The first US trial over a herbicide called dicamba has landed Bayer and its German rival BASF with another potentially multi-billion problem.
Jurors in federal court in Cape Girardeau awarded $265m (€245m) on Saturday to a Missouri farmer who blamed the herbicide for destroying his peach orchards.
The companies now face more than 140 lawsuits over allegations that dicamba wreaked havoc across the Midwestern US when it drifted onto crops that weren’t engineered to resist it.
While two German industrial giants are involved, the focus is set to fall on Bayer, already seeking to settle thousands of lawsuits claiming exposure to its Roundup weedkiller causes cancer.
Both dicamba and Roundup are produced by Monsanto, which Bayer acquired in 2018.
The loss heaps more pressure on Bayer chief executive Werner Baumann, who staked his career on the $63bn (€58bn) takeover of Monsanto.
Last April, after a couple of Roundup trial losses, Mr Baumann became the first CEO of a major German company in decades to lose a shareholder confidence vote.
Activist investor Elliott Management later announced the purchase a stake in the company, raising the prospect of holders pushing to split up the pharma and agro-chemicals conglomerate.
Mr Baumann, a defender of that setup, faces another shareholder vote in April.

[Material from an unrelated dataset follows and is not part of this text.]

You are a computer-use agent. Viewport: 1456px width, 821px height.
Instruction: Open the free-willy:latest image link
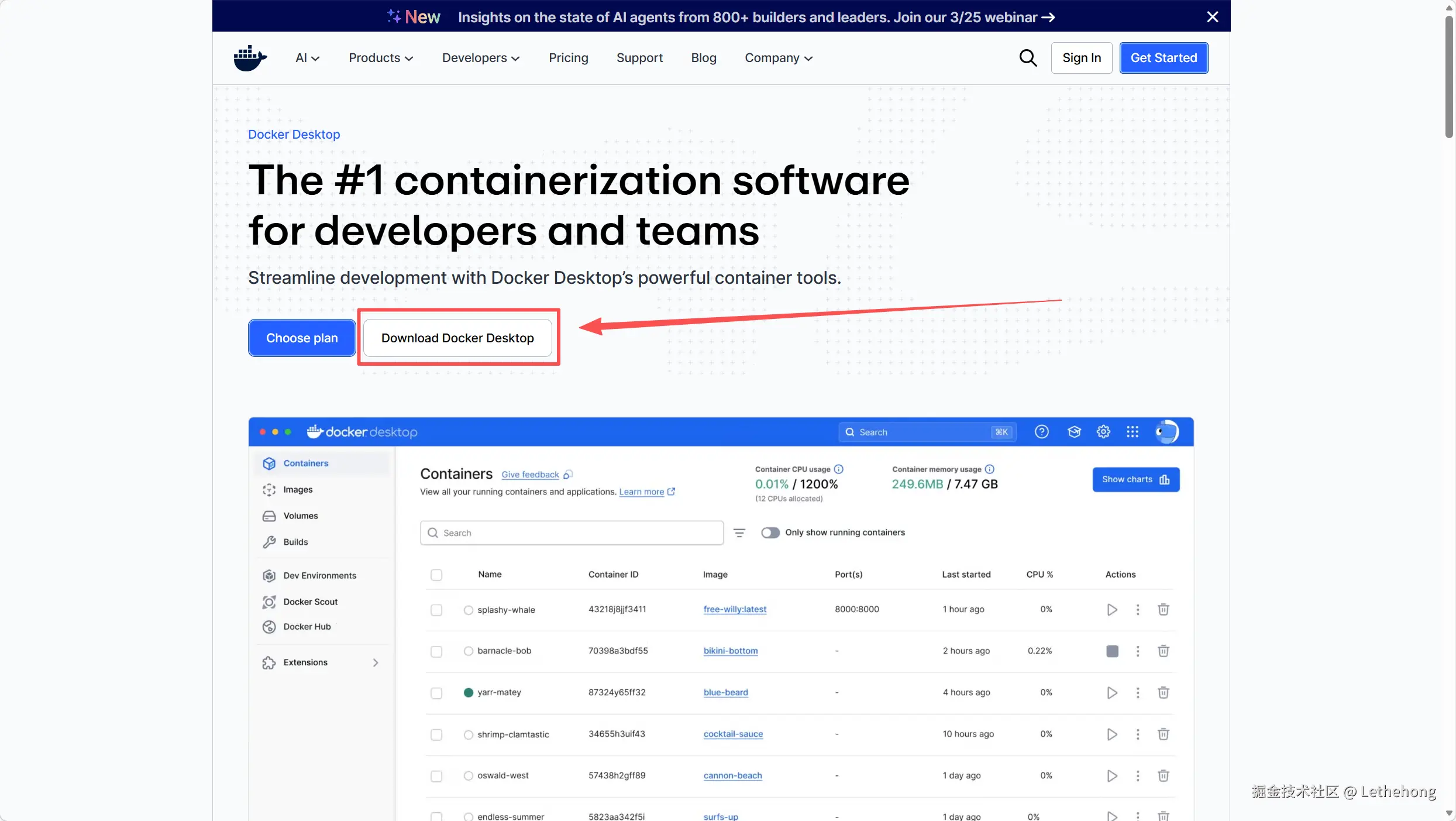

Since dicamba is another legacy Monsanto product, the latest verdict threatens to undo Bayer’s recent momentum.
Since June, the shares have recouped about half of the value they lost following the Roundup trial losses. Bayer shares fell 2.5% in Frankfurt trading in the latest session, the sharpest drop in more than four months.
The ruling is “a negative for sure” though dicamba will probably not grow into a headache as big as Roundup, according to Dennis Berzhanin, an analyst at Pareto Securities in Frankfurt.
The company vowed to appeal, saying “there was no competent evidence presented which showed that Monsanto’s products were present” on the Missouri farm and were responsible for the farmer’s losses.
BASF said it was surprised by the jury’s decision and would use “all legal remedies available.”
The stock dropped less than 1% in Germany.
Bev Randles, one of Bayer’s lawyers, said the verdict sends a message to all US corporations.
“There is no giant too big,” she said. “Everyone has to follow the law.”